Mayakovsky’s Conflict

After reading the Mayakovsky poems, I did a little research about his political views. I found many of his poems ambiguous in interesting ways given the subheading “Soviet Aspirations and Environmental Disasters.” I was not surprised to find out that Mayakovsky had a very complicated relationship with the soviet state— he was a strong soviet supporter, specifically he was a big fan of Lenin, yet he also questioned the state’s involvement in cultural censorship.

I saw this conflict in the poems assigned. Where I believe the most obvious contradictions appear are in his poem “Vladimir Mayakovsky Rented a Dacha One Summer; You Won’t Believe What Happened Next.” He begins the poem with his contempt for the sun. He shows this anger through his frustration with the sun’s constant rising and setting: “The next day he would rise again/ to flood the world with light./ This happened day after day after day:/ what a load of… rubbish!” (97). The sun clearly represents more than just the physical sun because, after the speaker loses his patience and calls the sun a “parasite,” the speaker and the sun engage in a dialogue. Though at first the speaker is angry at the sun, the tone of their conversation quickly changes: “I end up sitting comfy, chatty,/ absolutely normal./ I talk about that,/ I talk about this,/ how work’s driving me crazy (nearly)” (98). The different tones of conversation I believe emulate Mayakovsky’s relationship with the Soviet State.

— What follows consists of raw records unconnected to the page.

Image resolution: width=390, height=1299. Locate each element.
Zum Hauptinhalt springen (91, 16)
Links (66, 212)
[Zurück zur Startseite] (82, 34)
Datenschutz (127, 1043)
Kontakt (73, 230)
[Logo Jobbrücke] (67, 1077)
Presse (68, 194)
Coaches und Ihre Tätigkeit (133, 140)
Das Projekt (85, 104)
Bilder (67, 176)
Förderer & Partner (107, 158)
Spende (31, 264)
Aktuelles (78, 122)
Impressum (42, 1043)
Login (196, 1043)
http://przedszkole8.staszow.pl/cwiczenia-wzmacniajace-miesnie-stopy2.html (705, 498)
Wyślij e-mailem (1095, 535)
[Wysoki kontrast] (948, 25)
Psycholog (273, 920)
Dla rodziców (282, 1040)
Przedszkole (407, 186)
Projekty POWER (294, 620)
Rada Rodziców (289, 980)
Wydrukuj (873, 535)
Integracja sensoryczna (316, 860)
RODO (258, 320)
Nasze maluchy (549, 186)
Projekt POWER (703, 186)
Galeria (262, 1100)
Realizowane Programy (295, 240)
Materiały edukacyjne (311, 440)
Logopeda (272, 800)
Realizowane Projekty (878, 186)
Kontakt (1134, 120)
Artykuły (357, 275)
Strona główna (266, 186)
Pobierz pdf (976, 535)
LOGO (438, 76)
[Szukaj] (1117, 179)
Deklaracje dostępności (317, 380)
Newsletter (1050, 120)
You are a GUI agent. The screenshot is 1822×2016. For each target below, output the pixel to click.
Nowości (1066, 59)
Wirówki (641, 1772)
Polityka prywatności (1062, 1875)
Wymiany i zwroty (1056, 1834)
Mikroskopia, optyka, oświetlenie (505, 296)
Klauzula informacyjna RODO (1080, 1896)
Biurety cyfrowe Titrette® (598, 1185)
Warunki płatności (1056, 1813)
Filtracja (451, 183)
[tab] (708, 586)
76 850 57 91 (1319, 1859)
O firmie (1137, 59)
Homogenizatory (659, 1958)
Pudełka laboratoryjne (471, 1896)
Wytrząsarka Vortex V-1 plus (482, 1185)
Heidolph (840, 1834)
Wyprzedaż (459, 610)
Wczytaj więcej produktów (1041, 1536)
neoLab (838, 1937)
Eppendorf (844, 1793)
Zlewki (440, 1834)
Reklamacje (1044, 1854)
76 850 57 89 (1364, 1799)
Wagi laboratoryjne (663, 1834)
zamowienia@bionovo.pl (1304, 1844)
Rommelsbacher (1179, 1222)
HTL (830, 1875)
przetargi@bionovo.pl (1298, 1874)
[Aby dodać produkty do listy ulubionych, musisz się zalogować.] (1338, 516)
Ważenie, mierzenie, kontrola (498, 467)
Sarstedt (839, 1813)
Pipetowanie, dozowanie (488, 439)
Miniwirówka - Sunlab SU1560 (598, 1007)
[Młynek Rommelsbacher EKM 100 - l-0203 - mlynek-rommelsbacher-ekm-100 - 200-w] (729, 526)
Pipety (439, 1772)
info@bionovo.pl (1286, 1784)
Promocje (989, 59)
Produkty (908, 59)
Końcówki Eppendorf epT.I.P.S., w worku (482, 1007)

Mayakovsky’s “Love” also shows the complexity of his relationship with the Soviet State. Though the poem is entitled “Love,” the body of the poem argues a relationship more complicated than positive love. The speaker describes himself as “a melting July pavement,/ where she throws her kisses like the butts of cigarettes” (10). That line transitions into the third and most disturbing stanza:

Come on then, walk out on the city,
go naked in the sun, you dumb fucks!
Pour drunken wines into wineskin-titties
pour, rain-kisses onto your coal-cheeks.

This stanza portrays what I think might be Mayakovsky’s relationship to the Soviet State as an incredibly turbulent relationship.

One thought on “Mayakovsky’s Conflict

  1. Professor Alyssa Gillespie

    Sadie, I’d love to hear more in class about your reading of the stanza you quote! Very intriguing idea that this represents Mayakovsky’s relationship to the Soviet state!